Frank Gehry:

By Lindsay M. Mielecki

EDP 180 H

 Fall 2001


“When everybody else is ready for the ending, I’m just ready to begin,” Frank Gehry once wrote.  “It’s been the story of my life” (qtd. in Templer, 1999, pp.1)


Laying the Foundation

            Born on 28 February 1929 in Toronto, Canada, Frank O. Goldberg entered a household with a strong Polish and Jewish heritage.  Twenty years earlier, Thelma Caplanski left Poland with her parents, a couple with deep religious morals.  Once they settled in Toronto, the two decided to change their last name to Caplan.  The owner of a hardware store, her father was also the president of a synagogue.  His wife, Frank’s grandmother, was said to have good visual abilities.  Thelma would continue working with the Jewish community through a Yiddish theater and the Jewish Women’s Organization as she raised Frank.  Like several of Howard Gardner’s figures, Frank was close with his mother and grandmother. 

            Frank’s father, Irving Goldberg was born to Polish immigrants in Brooklyn, New York.  He lived a hard life and had to work as a kid after his father died when he was 11.  Since Irving liked to fight on the streets for money, Frank would learn these skills at a later age.  Frank would later be a boxer and participated in full contact karate.   When Irving moved to Canada as he moved from job to job, he met Thelma and they ultimately got married.
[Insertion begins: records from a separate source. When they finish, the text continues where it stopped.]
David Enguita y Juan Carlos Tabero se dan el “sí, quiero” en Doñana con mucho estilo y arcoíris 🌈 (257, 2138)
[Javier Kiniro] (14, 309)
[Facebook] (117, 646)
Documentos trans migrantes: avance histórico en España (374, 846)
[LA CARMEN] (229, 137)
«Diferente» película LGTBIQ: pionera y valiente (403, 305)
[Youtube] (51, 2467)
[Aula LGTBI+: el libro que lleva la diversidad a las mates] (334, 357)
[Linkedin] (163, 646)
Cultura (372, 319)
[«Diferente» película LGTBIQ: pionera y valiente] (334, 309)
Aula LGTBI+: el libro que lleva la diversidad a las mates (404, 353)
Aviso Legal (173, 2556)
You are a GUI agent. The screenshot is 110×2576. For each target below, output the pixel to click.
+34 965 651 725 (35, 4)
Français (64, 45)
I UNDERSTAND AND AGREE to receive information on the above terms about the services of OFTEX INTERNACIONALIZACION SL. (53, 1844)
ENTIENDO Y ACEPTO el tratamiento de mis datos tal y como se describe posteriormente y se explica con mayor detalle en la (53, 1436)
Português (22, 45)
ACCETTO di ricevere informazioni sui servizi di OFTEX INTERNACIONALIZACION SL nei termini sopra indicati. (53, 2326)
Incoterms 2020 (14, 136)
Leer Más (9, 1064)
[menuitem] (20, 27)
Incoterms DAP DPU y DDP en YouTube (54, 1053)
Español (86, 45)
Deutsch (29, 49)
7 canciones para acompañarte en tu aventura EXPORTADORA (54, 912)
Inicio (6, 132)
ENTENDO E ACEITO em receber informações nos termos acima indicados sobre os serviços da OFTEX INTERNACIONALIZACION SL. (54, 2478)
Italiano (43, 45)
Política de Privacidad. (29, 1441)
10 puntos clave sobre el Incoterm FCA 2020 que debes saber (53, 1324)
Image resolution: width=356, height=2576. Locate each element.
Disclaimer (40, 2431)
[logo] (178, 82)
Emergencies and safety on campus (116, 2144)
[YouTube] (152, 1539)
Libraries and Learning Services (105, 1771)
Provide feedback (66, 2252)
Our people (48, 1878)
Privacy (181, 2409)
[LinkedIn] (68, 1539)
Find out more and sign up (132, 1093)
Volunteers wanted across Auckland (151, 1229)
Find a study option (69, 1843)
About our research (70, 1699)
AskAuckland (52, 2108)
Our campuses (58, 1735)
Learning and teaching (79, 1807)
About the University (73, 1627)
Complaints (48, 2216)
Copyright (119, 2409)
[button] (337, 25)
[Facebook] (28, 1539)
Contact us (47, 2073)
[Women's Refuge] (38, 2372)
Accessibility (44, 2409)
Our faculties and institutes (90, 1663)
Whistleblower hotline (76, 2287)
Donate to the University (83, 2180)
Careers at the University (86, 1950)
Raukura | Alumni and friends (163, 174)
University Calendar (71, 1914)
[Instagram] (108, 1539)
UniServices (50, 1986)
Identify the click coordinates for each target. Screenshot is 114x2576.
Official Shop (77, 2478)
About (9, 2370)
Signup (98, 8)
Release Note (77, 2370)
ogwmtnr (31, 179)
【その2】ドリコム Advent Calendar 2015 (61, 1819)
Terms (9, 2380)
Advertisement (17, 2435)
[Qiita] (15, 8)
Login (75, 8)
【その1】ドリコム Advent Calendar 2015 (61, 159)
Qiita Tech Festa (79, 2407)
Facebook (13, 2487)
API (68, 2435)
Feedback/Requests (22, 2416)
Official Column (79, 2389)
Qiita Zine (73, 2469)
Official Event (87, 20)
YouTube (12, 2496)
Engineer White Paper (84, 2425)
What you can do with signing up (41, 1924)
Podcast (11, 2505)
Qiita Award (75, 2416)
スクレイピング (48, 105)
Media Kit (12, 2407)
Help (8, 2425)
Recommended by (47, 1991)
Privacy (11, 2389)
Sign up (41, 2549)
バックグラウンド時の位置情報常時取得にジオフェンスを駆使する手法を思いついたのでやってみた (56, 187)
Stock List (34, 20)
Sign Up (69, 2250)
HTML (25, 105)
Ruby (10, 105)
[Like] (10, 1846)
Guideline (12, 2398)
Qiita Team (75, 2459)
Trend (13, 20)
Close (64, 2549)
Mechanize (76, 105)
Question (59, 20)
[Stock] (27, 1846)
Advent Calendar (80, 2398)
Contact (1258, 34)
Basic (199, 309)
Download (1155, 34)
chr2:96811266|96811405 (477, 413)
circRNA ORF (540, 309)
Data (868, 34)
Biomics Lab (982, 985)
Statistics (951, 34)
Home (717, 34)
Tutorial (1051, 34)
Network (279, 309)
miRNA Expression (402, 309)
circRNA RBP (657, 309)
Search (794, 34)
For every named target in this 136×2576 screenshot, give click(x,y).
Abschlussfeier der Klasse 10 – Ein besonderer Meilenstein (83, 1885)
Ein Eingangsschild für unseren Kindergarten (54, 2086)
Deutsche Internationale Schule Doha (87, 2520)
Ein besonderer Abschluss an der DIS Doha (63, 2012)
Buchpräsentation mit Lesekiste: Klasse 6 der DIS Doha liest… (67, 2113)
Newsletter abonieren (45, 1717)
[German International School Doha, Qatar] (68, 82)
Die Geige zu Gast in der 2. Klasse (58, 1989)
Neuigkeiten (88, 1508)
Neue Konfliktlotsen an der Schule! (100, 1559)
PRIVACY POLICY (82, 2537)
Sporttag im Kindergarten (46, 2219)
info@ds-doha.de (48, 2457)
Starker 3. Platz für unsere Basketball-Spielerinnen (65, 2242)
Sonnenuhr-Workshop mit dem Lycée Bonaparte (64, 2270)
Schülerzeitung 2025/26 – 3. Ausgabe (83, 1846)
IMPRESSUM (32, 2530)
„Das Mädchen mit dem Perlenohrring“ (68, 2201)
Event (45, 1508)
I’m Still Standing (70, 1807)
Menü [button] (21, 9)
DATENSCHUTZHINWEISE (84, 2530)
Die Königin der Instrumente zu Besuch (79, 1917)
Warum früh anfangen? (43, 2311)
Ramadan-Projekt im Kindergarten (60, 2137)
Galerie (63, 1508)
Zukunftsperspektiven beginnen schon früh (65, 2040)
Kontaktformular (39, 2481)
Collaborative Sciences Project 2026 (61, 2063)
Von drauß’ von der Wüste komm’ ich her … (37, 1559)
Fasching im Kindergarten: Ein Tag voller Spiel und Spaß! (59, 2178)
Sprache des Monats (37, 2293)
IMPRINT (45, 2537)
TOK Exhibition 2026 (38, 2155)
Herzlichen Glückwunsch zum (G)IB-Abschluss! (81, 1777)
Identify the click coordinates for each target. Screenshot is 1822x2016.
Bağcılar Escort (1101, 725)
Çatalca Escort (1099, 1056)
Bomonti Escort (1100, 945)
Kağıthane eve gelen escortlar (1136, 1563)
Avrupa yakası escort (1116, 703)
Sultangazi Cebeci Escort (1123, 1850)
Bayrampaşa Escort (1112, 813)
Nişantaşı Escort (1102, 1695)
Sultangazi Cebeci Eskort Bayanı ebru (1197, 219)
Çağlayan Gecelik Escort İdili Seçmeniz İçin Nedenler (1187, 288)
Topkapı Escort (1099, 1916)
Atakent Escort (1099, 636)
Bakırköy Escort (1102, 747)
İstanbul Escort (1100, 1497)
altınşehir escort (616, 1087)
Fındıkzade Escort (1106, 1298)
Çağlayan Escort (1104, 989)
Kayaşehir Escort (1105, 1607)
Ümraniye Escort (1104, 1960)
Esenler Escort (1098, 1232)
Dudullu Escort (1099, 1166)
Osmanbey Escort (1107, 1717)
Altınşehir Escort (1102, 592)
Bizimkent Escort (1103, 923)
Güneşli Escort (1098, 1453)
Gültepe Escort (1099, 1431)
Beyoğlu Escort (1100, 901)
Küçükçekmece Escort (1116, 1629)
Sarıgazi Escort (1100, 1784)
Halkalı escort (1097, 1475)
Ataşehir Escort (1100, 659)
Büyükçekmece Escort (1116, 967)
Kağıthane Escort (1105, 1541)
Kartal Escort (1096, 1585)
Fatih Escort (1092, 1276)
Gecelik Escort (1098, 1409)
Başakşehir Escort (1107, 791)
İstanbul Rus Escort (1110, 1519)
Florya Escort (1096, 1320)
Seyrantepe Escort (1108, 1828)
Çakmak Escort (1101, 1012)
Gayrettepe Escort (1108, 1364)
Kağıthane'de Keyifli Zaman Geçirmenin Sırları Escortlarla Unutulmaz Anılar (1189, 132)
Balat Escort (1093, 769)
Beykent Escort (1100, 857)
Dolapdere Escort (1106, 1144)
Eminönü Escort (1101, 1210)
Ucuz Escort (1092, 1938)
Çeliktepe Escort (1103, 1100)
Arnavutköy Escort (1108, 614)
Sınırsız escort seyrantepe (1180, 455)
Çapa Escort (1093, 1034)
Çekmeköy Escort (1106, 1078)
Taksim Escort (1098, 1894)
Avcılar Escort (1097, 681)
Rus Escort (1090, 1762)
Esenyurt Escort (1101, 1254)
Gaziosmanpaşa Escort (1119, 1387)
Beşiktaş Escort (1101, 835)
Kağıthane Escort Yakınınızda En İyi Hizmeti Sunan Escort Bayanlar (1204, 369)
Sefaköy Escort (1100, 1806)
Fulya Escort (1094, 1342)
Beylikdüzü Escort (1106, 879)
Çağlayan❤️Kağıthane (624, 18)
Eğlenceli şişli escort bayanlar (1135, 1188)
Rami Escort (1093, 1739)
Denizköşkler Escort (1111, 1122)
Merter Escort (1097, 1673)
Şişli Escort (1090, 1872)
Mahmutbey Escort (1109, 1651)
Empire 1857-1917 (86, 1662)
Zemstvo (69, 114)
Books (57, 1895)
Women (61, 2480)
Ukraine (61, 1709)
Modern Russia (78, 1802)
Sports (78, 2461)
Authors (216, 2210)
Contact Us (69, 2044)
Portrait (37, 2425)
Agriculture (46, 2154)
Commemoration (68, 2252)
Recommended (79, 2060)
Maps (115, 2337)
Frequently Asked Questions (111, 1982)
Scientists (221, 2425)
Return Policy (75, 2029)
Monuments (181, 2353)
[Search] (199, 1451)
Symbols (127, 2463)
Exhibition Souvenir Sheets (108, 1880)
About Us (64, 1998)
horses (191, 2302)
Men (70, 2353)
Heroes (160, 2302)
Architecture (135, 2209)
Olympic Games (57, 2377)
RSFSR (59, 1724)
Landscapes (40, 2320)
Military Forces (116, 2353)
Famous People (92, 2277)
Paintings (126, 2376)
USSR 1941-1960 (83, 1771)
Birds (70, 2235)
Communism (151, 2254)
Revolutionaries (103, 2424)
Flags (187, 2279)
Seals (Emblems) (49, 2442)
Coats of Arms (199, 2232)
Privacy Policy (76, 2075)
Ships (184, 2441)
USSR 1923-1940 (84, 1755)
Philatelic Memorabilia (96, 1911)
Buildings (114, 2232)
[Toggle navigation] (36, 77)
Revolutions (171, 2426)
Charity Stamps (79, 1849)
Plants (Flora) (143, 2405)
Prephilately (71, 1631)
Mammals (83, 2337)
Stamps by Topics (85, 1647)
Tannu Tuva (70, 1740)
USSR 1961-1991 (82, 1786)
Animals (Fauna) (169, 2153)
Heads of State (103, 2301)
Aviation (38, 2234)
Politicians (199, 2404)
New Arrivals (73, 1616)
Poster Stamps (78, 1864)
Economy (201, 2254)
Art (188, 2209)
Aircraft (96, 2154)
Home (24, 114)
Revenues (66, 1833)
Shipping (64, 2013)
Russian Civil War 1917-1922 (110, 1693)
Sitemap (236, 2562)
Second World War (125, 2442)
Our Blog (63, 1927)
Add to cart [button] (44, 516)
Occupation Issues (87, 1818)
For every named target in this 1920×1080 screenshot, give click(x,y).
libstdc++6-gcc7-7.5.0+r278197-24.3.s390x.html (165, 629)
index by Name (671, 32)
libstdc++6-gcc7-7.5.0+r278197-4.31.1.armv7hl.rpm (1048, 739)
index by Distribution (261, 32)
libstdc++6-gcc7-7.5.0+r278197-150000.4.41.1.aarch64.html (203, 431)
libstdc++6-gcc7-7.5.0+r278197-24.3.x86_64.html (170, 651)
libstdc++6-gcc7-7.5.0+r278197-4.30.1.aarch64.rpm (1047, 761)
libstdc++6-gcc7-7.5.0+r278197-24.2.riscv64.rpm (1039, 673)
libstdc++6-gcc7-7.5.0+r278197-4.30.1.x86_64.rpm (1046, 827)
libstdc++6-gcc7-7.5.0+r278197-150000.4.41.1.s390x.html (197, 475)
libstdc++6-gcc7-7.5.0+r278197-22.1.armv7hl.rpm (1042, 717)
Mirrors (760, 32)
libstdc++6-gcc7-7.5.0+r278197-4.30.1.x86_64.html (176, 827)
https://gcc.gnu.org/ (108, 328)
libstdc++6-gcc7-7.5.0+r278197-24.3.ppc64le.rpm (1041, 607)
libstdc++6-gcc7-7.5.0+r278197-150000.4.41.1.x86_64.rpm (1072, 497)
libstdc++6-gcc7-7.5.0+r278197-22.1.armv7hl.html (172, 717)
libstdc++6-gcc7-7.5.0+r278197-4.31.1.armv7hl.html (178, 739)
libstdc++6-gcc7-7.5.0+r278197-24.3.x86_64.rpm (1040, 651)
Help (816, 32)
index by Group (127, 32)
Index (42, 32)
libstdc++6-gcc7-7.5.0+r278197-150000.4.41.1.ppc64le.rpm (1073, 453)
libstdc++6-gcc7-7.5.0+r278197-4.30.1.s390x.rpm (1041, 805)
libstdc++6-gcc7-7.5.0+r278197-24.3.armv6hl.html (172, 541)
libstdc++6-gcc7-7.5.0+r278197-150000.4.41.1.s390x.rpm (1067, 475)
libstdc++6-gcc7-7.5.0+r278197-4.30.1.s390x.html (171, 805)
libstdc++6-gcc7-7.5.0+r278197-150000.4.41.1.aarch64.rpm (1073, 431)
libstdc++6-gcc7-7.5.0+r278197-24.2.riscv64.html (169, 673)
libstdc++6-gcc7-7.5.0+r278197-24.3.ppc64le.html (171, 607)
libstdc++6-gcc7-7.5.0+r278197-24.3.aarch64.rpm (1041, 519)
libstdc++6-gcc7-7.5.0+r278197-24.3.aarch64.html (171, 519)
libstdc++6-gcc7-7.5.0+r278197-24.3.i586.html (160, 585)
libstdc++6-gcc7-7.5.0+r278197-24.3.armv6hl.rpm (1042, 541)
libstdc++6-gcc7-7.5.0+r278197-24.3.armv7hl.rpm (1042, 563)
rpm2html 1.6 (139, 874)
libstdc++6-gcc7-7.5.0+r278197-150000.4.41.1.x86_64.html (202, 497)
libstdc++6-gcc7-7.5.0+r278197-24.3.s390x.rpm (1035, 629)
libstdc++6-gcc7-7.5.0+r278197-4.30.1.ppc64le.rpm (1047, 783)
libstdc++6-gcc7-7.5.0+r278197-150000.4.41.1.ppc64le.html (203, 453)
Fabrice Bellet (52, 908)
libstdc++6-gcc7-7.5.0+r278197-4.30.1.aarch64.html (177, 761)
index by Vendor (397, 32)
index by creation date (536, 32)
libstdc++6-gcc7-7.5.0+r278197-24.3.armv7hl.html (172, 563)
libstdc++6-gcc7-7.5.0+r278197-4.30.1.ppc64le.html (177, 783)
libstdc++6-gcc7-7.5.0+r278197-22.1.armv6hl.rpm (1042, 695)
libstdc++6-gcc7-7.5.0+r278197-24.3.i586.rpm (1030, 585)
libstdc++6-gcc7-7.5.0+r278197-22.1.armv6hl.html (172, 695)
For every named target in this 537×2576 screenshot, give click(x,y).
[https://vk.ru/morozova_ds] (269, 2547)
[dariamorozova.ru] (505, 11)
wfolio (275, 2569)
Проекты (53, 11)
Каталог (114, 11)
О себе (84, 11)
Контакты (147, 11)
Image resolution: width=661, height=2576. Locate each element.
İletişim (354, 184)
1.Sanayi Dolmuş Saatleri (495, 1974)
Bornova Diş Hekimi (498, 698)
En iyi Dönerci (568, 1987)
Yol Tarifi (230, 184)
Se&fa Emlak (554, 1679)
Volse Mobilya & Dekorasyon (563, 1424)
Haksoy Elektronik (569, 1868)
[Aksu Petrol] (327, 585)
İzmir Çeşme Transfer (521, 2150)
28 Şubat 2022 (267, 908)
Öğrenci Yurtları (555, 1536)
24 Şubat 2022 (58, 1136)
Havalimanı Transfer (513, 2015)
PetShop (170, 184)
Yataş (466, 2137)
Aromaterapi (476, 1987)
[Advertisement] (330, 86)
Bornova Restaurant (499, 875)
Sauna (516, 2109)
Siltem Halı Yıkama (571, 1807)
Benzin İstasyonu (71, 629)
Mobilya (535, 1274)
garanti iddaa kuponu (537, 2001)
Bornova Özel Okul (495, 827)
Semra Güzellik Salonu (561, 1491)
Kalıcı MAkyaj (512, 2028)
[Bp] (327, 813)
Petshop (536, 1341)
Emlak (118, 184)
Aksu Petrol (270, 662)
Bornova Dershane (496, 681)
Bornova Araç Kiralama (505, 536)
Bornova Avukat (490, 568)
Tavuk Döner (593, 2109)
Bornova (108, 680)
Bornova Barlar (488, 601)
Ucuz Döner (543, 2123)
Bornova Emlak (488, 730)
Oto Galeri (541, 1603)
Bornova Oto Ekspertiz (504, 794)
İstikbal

            A good student, Frank went to a Hebrew school and his best subject was math; he even spoke Yiddish (Hines, 1986).  In later years, his French schooling would give him an advantage while he worked in Europe (Hines, 1986; Templer, 1999).  For seven years, he worked in his grandfather’s hardware store where he began to notice the variety of supplies that surrounded him.  With the assistance of his grandmother, Frank would take home extra scraps and they would build small cities together.  The Goldberg family relocated to Timmins, Ontario during Frank’s adolescent years.  Unfortunately, during these times, Frank saw how mean kids can be as he was given the nickname “Fish”.  People did not accept his religion, Judaism, and the nickname was supposed to put him down but Frank would later use that as a basis for his some of his creations.  During this time, he explored atheism because of these difficulties (Hines, 1986). 


Finding and Designing Love

After Frank’s father grew sick, the Goldberg family moved to Los Angeles where some of the family already resided.  Ironically, they lived in an apartment that was close to where the Loyola Law School would be built in later years, according to Frank’s blueprints.  At this time, the family was struggling for money and Frank had to find a job.  He worked as a delivery truck man who installed breakfast nooks.  It was through this job that Frank would meet Anita Snyder, a woman who he married later in 1952.  Two years later, with the permission of his family, Frank decided to change their last name to Gehry.  The couple had two daughters and the three followed Gehry to an army base in Georgia (Hines, 1986) and then to Paris (Hines, 1986; Templer, 1999).  Eventually, got divorced in 1966.  Frank’s relationship problems are similar to those that Gardner refers to in his geniuses’ lives (Hines, 1986).  Yet, Frank got remarried ten years later to Berta Isabel Aquilera, an immigrant from Panama.  She picked out the present house that the family lives in and the one that Frank redesigned (Eisenman, 1991; Hines, 1986).  They share two sons, Alejandro and Sami (Eisenman, 1991).


Building an Education

            While attending the Los Angeles City College, Frank continued his work while trying to uplift his negative spirit.  Soon, he was a part-time student at the University of South California. Originally, Frank was going to art school but he changed his mind. Once he was a full time student, Frank began to realize that architecture was a field he could thrive in.  Frank met architect student Arnold Schreir by way of his first mentor and it was with him that he created his first work, a house addition.  Also, he had sketches published in Cross-Cultural Magazine; its editor was his art professor. 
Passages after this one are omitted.